Viktor Orbán et son parti, le Fidesz, sont en difficulté dans les sondages, talonnés par Péter Magyar, un rival conservateur qui a su fédérer l’opposition et donné favori dans plusieurs enquêtes d’opinion. Orban est accusé d’avoir progressivement affaibli l’État de droit, la liberté de la presse et l’indépendance de la justice depuis son retour au pouvoir en 2010. La Hongrie est désormais souvent qualifiée de « régime hybride », entre démocratie et dictature : les élections restent libres, mais le terrain politique est largement défavorable à l’opposition, avec des médias et des institutions sous contrôle du pouvoir en place.

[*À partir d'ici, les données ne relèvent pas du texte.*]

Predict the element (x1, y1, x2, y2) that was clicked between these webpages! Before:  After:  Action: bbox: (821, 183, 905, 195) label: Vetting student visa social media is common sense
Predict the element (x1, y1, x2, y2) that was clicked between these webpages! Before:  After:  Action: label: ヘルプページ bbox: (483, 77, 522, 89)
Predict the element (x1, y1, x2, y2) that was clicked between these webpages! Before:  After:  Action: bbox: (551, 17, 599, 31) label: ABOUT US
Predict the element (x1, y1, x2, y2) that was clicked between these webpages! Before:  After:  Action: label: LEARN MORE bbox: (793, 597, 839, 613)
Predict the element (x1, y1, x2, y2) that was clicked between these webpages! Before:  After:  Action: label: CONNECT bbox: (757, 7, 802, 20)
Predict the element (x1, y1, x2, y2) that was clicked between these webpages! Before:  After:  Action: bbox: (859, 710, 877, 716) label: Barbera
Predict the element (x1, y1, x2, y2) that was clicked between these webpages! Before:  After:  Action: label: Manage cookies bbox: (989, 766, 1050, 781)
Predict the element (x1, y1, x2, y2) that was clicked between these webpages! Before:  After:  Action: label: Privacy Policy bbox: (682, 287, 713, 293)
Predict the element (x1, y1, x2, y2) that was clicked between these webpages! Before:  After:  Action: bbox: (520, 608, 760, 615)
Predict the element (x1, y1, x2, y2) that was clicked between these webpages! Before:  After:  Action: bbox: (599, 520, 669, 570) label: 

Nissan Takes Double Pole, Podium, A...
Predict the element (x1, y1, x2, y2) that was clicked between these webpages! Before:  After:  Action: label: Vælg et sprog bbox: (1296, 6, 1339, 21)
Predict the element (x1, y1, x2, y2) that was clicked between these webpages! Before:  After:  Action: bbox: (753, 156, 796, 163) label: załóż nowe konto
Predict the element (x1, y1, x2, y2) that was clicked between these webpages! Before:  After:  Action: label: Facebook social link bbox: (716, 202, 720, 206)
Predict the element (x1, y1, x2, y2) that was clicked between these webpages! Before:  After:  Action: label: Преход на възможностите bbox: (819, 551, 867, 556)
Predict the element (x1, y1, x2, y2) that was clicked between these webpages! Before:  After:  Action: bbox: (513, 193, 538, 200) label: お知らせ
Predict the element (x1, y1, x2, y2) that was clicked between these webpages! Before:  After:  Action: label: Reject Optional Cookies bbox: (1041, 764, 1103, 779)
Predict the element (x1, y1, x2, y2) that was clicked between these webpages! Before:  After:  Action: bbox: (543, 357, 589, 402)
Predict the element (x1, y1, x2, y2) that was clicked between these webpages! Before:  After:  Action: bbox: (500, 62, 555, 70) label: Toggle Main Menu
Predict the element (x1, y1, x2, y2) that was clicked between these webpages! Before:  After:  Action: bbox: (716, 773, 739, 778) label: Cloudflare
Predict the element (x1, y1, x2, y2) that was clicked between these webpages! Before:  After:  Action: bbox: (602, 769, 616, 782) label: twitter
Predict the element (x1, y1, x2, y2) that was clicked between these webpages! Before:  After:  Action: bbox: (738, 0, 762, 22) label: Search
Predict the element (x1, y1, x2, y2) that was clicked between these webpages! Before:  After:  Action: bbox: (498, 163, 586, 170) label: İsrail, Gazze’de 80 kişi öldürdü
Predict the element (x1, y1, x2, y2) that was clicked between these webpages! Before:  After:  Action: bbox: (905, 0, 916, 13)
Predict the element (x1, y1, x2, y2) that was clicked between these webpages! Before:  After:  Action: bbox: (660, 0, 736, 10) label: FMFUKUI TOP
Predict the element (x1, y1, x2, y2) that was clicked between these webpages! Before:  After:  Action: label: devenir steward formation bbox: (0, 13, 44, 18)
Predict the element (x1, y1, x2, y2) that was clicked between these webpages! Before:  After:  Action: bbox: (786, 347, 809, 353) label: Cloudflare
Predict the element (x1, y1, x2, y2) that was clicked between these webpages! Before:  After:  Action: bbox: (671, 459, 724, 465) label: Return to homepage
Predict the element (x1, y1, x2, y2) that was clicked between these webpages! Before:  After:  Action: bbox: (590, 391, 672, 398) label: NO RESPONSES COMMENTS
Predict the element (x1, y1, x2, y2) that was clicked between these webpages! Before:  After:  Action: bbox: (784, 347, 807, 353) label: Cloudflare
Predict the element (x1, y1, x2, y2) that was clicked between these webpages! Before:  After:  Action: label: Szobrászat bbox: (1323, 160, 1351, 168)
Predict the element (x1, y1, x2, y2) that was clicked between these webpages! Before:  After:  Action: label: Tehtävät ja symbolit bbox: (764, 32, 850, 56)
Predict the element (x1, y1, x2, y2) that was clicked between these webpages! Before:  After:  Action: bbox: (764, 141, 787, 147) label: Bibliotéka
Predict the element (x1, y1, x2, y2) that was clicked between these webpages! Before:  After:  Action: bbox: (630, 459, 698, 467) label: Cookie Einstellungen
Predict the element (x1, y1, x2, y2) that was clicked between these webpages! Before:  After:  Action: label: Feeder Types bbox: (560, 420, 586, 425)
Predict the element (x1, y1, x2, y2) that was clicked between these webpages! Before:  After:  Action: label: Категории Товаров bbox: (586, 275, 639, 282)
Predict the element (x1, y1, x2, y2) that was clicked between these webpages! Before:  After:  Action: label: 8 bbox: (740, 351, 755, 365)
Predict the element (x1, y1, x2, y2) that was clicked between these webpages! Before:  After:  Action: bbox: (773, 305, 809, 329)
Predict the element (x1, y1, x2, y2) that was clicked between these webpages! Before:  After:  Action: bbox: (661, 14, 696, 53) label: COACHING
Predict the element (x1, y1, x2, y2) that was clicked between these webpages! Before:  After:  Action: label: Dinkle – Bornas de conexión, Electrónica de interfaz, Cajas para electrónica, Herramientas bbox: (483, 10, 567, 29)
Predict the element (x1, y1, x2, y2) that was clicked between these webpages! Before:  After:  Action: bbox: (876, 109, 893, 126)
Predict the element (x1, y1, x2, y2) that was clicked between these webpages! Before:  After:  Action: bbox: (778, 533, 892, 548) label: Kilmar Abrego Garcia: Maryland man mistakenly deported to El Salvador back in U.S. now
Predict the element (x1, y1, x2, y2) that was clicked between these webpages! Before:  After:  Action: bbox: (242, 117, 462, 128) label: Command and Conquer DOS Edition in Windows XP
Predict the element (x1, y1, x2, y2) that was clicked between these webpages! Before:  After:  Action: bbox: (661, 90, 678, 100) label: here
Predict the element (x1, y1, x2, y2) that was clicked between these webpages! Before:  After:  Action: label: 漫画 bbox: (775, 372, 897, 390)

Stratégie de campagne et tensions internationales.
Orban axe sa campagne sur une rhétorique anti-Ukraine et anti-UE, accusant ses adversaires de vouloir entraîner la Hongrie dans la guerre et affirmant que l’opposition est financée par Kiev et Bruxelles. Il utilise notamment la question de l’oléoduc Droujba (qui transporte du pétrole russe vers la Hongrie) comme levier politique, bloquant un prêt européen de 90 milliards d’euros à l’Ukraine tant que les livraisons de pétrole ne sont pas rétablies. Cette stratégie est perçue comme une tentative de mobiliser l’électorat sur la peur de la guerre et de la crise économique.
La communauté internationale, notamment l’UE, critique ouvertement les méthodes d’Orban, qualifiant son comportement d’« inacceptable » et accusant Budapest de faire de l’Ukraine une « arme électorale ». Des juges hongrois ont récemment refusé d’appliquer un décret du gouvernement visant à empêcher des procès contre une taxe municipale controversée, soulignant la résistance de certaines institutions face aux tentatives de contrôle du pouvoir.